Sega: Enter the Pies
The Z80 core is now a bit more accurate - ZEXALL still reports a lot of glitches, and this is even a specially modified version of ZEXALL that masks out the two undocumented flags. The VDP (Video Display Processor - the graphics hardware) has been given an overhaul and is now slightly more accurate. A lot more software runs now. I have also hacked in my PSG emulator (that's the sound chip) from my VGM player. It's not timed correctly (as nothing is!) but it's good enough for testing. Picohertz, the demo I have been working on (on and off) now runs correctly.
And now for something completely different
A long time ago I thought I'd try my hand at this emulation malarkey.
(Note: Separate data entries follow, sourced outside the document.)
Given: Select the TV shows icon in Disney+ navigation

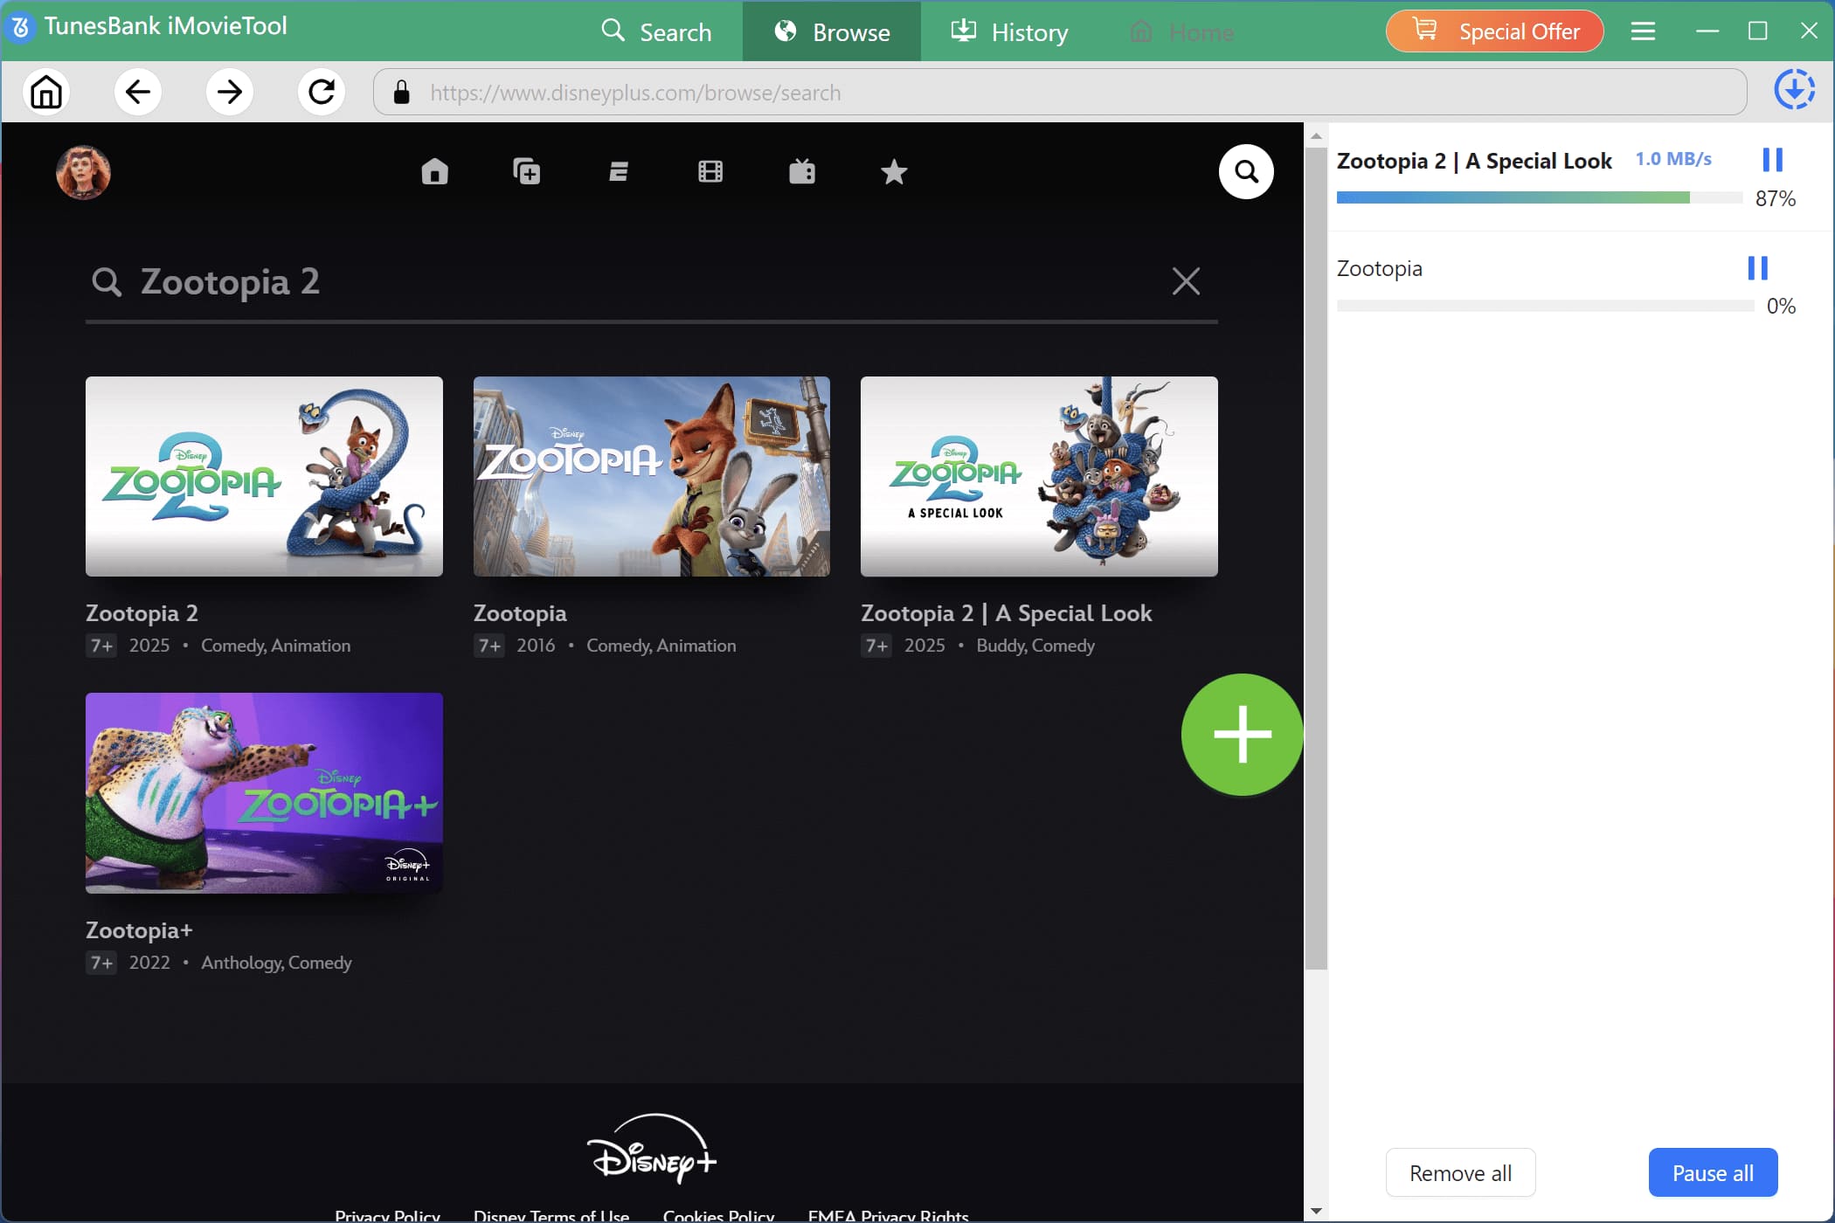Looking at the screenshot, I should point(803,172).
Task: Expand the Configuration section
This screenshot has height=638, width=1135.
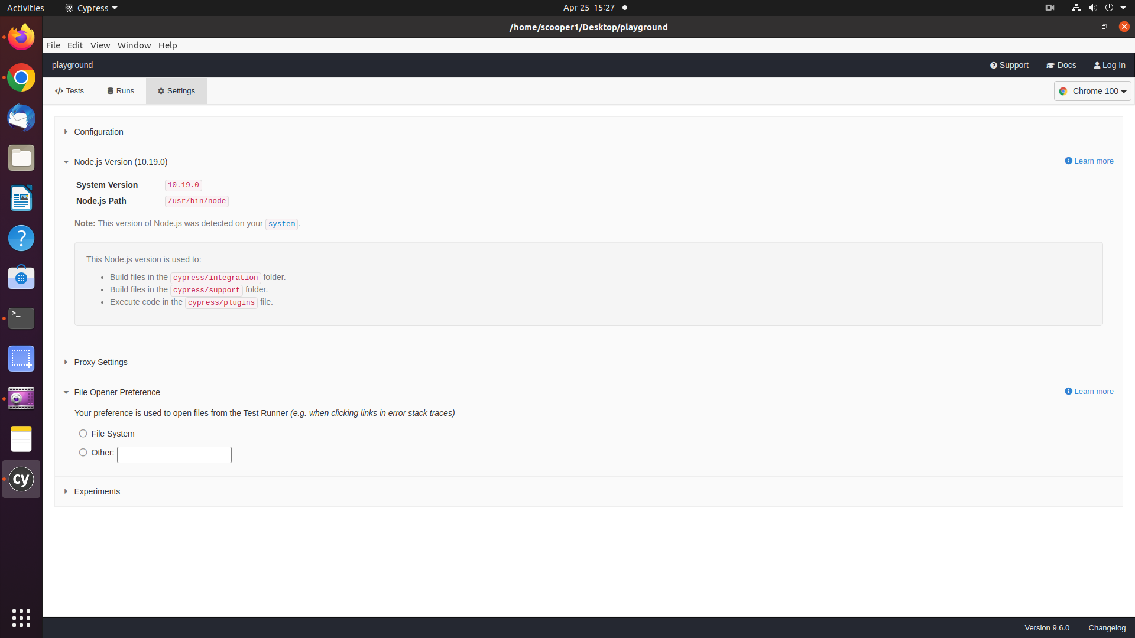Action: click(99, 132)
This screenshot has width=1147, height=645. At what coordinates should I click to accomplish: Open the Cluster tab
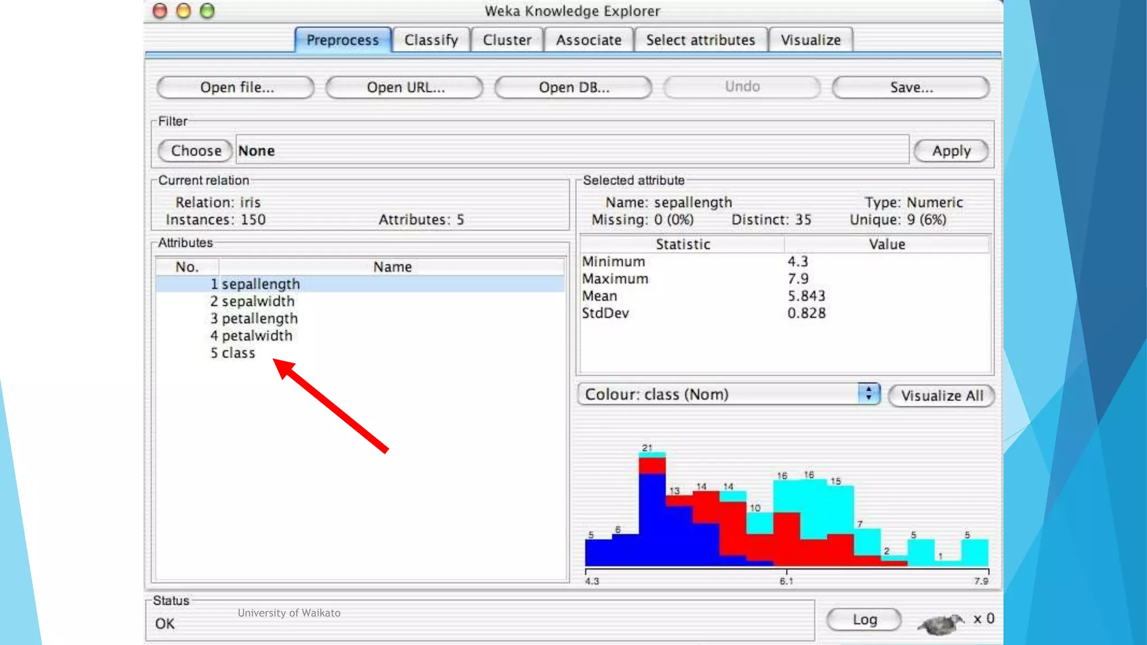point(507,40)
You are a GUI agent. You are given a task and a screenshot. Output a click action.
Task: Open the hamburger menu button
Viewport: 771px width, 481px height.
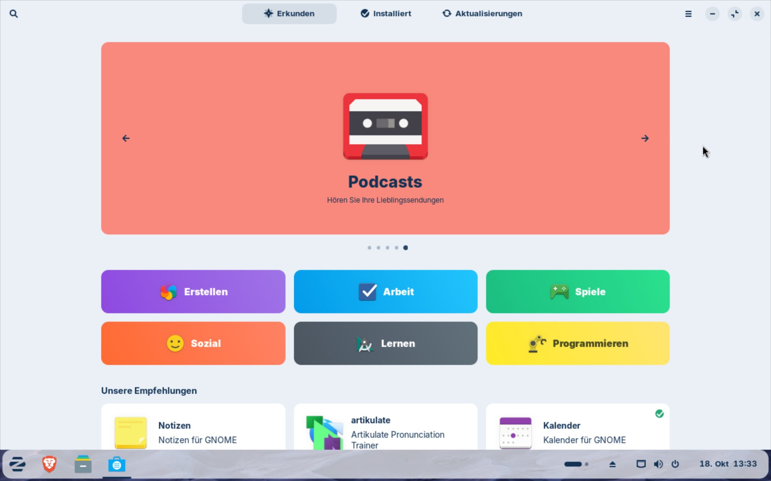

The hardware is the Z80-based Sega Master System and Game Gear. Due to the design, it was a huge, messy, poorly written series of hacks that could just about produce the above result if you didn't breathe too hard. After finding this document, I had a bit of a blast at rearranging the Z80 core and timing the video hardware a bit more correctly. Here's that old Fire Track project:
All this does is run the emulation for 100 scanlines on a Timer's tick, hence the low reported clock speed.